───── Listed records ─────

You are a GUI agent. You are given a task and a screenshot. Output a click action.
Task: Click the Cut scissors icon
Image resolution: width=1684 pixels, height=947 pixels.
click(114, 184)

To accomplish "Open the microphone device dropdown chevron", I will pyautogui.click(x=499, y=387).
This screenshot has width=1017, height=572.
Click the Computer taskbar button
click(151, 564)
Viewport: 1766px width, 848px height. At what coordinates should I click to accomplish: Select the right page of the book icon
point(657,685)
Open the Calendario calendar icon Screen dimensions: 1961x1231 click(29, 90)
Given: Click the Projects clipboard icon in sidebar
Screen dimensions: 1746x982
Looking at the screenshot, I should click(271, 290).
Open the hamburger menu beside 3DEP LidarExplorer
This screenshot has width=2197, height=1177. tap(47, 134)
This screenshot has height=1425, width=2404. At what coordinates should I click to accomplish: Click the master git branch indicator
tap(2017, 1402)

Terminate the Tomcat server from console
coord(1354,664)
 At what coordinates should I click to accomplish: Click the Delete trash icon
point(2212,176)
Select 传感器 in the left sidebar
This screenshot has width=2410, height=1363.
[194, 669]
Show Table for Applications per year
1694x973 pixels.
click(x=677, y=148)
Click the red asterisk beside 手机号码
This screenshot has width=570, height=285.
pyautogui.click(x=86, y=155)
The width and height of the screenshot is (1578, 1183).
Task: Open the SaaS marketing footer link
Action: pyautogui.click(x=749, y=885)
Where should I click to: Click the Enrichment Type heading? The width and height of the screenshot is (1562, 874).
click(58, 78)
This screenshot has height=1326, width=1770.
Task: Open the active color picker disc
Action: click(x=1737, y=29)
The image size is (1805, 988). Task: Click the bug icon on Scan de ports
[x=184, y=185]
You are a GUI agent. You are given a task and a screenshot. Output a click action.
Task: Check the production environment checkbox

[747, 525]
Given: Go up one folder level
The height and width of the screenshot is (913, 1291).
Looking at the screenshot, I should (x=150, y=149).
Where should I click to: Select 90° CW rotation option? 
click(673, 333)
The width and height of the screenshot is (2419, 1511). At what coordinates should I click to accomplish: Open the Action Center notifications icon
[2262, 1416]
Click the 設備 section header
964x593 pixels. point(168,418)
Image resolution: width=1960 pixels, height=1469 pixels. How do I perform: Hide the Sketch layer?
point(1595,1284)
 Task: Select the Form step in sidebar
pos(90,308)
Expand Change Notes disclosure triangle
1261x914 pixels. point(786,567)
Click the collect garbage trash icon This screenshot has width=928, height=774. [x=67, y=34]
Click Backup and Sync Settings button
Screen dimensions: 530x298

─────

### Goal of the exercise
Print, exactly as written, each record in the listing above.

### Answer for this exercise
You are a GUI agent. You are given a task and a screenshot. Output a click action.
Task: Click the Cut scissors icon
Image resolution: width=1684 pixels, height=947 pixels.
click(114, 184)

To accomplish "Open the microphone device dropdown chevron", I will pyautogui.click(x=499, y=387).
This screenshot has width=1017, height=572.
Click the Computer taskbar button
click(151, 564)
Viewport: 1766px width, 848px height. At what coordinates should I click to accomplish: Select the right page of the book icon
point(657,685)
Open the Calendario calendar icon Screen dimensions: 1961x1231 click(29, 90)
Given: Click the Projects clipboard icon in sidebar
Screen dimensions: 1746x982
Looking at the screenshot, I should click(271, 290).
Open the hamburger menu beside 3DEP LidarExplorer
This screenshot has width=2197, height=1177. tap(47, 134)
This screenshot has height=1425, width=2404. At what coordinates should I click to accomplish: Click the master git branch indicator
tap(2017, 1402)

Terminate the Tomcat server from console
coord(1354,664)
 At what coordinates should I click to accomplish: Click the Delete trash icon
point(2212,176)
Select 传感器 in the left sidebar
This screenshot has width=2410, height=1363.
[194, 669]
Show Table for Applications per year
1694x973 pixels.
click(x=677, y=148)
Click the red asterisk beside 手机号码
This screenshot has width=570, height=285.
pyautogui.click(x=86, y=155)
The width and height of the screenshot is (1578, 1183).
Task: Open the SaaS marketing footer link
Action: pyautogui.click(x=749, y=885)
Where should I click to: Click the Enrichment Type heading? The width and height of the screenshot is (1562, 874).
click(58, 78)
This screenshot has height=1326, width=1770.
Task: Open the active color picker disc
Action: click(x=1737, y=29)
The image size is (1805, 988). Task: Click the bug icon on Scan de ports
[x=184, y=185]
You are a GUI agent. You are given a task and a screenshot. Output a click action.
Task: Check the production environment checkbox

[747, 525]
Given: Go up one folder level
The height and width of the screenshot is (913, 1291).
Looking at the screenshot, I should (x=150, y=149).
Where should I click to: Select 90° CW rotation option? 
click(673, 333)
The width and height of the screenshot is (2419, 1511). At what coordinates should I click to accomplish: Open the Action Center notifications icon
[2262, 1416]
Click the 設備 section header
964x593 pixels. point(168,418)
Image resolution: width=1960 pixels, height=1469 pixels. How do I perform: Hide the Sketch layer?
point(1595,1284)
 Task: Select the Form step in sidebar
pos(90,308)
Expand Change Notes disclosure triangle
1261x914 pixels. point(786,567)
Click the collect garbage trash icon This screenshot has width=928, height=774. [x=67, y=34]
Click Backup and Sync Settings button
Screen dimensions: 530x298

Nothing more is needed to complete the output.